#### Instructions for the task
Find all lines in the records that include the word "Given", and copy them out.

#### Input data
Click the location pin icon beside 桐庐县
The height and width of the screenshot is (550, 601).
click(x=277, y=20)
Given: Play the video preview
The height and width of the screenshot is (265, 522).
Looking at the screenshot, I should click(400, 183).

--

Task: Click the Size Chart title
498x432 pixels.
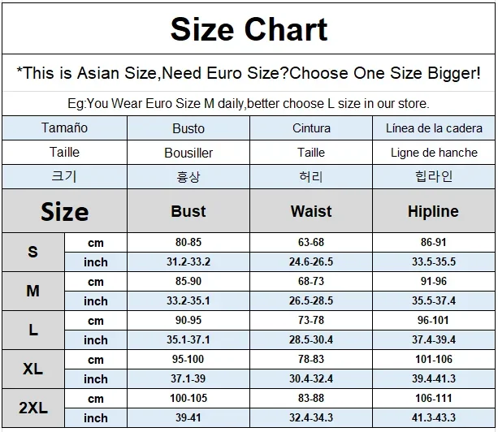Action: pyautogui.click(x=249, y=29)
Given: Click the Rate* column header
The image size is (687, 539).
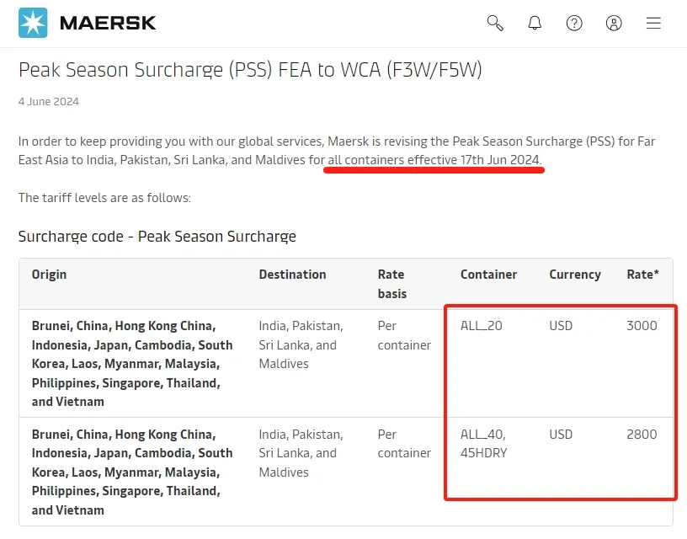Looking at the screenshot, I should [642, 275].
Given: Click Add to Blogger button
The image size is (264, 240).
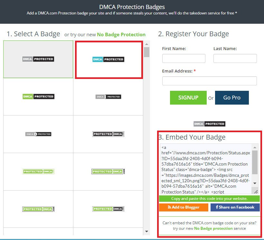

#### Task result
Given: Play the video preview
Given: Click the Rate* column header
Given: Click Add to Blogger button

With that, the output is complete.